Native. Annual. Propagates by seeds. Time of bloom: July to September. Seed-time: August to October. Range: Cape Breton Island to Ontario and Minnesota, southward to Florida and Nebraska. Habitat: Thin meadows, upland pastures, and in open woods about old stumps.

The oil distilled from this herb is much used in making the "mosquito dopes" which hunters and fishermen and many other persons are obliged to use in localities where mosquitoes are a plague; the plant is also used medicinally and the leaves and flowering tops, collected in full bloom and dried, are worth one to three cents a pound. In taste and odor the plant is very like the true Pennyroyal, which is European.

Stem erect, square, very slender, softly hairy, much branched, six inches to a foot in height. Leaves a half-inch to an inch long, thin, oblong-ovate, sparingly toothed, obtuse at apex, and narrowed to short petioles. Flowers in small axillary clusters, on short, hairy peduncles; calyx hairy, the three upper teeth triangular, the two lower ones awl-shaped; corolla lavender or pinkish, about a quarter-inch long, the upper lip merely notched but the lower one three-lobed and spreading; perfect stamens two, rising against the upper lip, with two rudimentary ones below. The four nutlets within the persistent calyx, very small. (Fig. 249.)

Fig. 249. American Pennyroyal (He deoma pulegioides). X 1/2.

Fig. 249.-American Pennyroyal (He-deoma pulegioides). X 1/2.

Means Of Control

Meadows infested with the plant should be cut before the seeds develop. Cultivation and enrichment of the soil, where practicable, soon enables better plants to crowd out the weed.

Given data »
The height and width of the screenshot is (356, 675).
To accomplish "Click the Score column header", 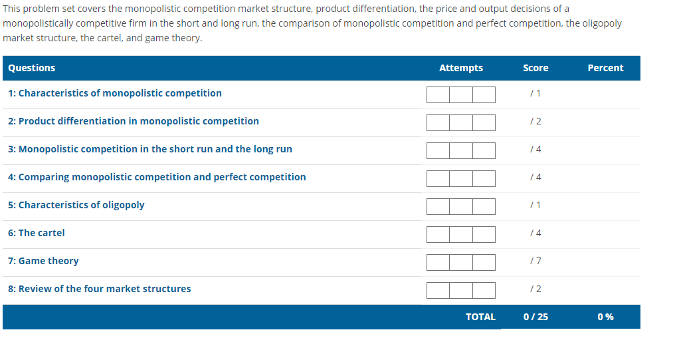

--

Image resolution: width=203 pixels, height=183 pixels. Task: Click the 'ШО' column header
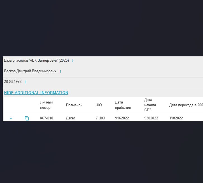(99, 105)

Problem 1 » Duplicate the stretch of the American Pennyroyal passage from "Native. Annual. Propagates" through "about old stumps.".
Problem 2 » Using the American Pennyroyal passage, explain why cultivating and enriching the soil helps control the plant.

Exercise response 1 »
Native. Annual. Propagates by seeds. Time of bloom: July to September. Seed-time: August to October. Range: Cape Breton Island to Ontario and Minnesota, southward to Florida and Nebraska. Habitat: Thin meadows, upland pastures, and in open woods about old stumps.

Exercise response 2 » Where it is practicable, cultivating and enriching the soil soon lets better plants crowd out the weed.